Le maire de Barcelone, Jaume Collboni, et l’Observatori contra la LGTBIphobia ont condamné le harcèlement homophobe que subit depuis longtemps le commissaire LGTBI de la mairie, Javi Rodríguez, sur les réseaux sociaux.
« De l’Observartori nous avons des preuves de tweets gaiphobes continus contre le commissaire LGTBI de Varcelona, pour la plupart des discours émanant de sympathisants de l’extrême droite catalane », a dénoncé l’entité sur ses réseaux sociaux. « La haine et l’homophobie n’ont pas leur place dans la liberté d’expression ou dans les désaccords politiques. Nous condamnons les événements et exprimons notre soutien. »

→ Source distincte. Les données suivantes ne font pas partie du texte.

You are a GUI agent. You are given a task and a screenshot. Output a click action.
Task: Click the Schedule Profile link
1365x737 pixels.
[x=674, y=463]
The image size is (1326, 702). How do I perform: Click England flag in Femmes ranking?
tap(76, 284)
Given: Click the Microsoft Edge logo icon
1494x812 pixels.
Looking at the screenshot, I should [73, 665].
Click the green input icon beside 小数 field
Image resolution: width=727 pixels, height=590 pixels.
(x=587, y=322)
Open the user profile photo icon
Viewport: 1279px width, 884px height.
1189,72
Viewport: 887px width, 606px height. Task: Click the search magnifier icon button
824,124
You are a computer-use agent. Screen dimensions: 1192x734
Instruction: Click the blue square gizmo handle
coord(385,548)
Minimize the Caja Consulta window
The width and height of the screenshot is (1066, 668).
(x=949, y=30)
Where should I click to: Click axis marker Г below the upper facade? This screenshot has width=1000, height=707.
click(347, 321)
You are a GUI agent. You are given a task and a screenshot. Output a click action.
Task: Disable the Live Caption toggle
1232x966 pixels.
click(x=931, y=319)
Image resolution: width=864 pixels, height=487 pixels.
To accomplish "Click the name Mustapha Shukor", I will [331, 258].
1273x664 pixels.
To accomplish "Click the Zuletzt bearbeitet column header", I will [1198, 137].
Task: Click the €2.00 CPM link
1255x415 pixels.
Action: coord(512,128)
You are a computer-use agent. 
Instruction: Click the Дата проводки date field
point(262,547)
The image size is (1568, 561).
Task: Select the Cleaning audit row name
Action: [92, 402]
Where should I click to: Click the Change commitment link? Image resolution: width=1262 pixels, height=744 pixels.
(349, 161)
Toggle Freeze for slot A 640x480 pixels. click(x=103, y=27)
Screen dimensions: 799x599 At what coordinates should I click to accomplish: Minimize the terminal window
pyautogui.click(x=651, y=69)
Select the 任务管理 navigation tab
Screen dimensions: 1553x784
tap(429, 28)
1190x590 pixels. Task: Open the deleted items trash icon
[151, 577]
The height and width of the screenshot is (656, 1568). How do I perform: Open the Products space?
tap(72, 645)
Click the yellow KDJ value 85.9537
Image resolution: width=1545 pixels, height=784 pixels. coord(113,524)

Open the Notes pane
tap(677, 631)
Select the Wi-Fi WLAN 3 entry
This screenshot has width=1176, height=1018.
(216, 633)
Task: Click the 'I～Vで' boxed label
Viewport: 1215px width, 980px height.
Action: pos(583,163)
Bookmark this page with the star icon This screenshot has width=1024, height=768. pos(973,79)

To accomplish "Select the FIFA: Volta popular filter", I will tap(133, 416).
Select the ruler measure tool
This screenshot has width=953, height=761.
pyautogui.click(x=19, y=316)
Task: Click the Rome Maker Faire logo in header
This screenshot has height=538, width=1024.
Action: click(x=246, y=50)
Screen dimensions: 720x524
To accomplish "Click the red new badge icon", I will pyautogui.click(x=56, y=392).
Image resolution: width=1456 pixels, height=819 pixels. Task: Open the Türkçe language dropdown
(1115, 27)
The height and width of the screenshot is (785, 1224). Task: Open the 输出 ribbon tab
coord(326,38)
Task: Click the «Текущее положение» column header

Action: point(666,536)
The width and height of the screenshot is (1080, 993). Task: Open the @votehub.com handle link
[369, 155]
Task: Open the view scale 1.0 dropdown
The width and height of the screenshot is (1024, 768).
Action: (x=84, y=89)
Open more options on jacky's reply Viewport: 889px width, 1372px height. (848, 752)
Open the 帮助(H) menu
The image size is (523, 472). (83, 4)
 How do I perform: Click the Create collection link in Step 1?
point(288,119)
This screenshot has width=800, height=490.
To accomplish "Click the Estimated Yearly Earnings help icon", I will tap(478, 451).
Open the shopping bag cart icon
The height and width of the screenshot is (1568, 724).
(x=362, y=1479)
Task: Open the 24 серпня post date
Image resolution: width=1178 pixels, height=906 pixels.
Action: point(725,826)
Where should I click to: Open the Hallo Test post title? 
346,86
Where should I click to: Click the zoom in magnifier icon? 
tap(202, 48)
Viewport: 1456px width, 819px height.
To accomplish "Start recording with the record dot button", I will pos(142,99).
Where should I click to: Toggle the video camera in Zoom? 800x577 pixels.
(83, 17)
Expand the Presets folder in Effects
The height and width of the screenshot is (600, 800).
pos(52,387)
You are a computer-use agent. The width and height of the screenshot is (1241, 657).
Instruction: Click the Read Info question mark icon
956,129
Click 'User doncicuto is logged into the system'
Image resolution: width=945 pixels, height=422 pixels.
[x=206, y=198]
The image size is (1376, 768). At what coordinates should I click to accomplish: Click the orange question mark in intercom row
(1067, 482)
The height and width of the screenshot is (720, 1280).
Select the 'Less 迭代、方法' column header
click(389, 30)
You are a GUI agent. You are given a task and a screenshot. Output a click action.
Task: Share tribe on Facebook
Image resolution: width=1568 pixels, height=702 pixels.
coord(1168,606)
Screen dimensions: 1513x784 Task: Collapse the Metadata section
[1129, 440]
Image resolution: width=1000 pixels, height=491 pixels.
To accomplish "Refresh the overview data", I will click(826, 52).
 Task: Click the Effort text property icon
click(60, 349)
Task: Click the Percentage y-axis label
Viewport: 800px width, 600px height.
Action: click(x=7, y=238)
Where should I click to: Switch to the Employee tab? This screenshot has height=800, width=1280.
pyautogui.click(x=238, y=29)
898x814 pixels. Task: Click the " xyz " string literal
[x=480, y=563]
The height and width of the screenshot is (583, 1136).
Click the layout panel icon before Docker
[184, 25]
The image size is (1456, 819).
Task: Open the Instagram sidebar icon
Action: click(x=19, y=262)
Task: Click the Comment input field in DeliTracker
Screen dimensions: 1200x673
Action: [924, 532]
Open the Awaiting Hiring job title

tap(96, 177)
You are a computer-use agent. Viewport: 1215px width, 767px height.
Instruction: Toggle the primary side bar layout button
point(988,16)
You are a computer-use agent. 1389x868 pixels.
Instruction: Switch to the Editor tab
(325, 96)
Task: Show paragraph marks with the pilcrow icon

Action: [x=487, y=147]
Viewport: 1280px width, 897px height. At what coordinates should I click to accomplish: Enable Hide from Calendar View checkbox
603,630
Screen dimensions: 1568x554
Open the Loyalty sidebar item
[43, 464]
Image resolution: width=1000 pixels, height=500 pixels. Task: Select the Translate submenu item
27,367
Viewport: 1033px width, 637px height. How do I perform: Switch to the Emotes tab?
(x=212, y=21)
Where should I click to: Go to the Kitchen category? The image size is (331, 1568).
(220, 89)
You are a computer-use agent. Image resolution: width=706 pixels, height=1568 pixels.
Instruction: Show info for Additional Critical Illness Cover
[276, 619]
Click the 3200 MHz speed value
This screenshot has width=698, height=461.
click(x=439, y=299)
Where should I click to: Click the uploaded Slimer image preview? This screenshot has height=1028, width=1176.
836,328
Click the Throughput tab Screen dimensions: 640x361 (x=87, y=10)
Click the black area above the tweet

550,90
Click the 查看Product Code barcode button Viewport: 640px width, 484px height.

Le message de l’Observatori a été retweeté par le maire Collboni, qui a également condamné « fermement » les attentats. « La haine n’est pas une opinion, c’est une atteinte à la dignité », a souligné le maire, qui a clairement indiqué qu’il ne permettrait pas que les réseaux sociaux deviennent un « espace d’impunité pour l’intolérance ». « Barcelone est et sera toujours un espace de liberté et de droits, où l’homophobie n’a pas sa place. »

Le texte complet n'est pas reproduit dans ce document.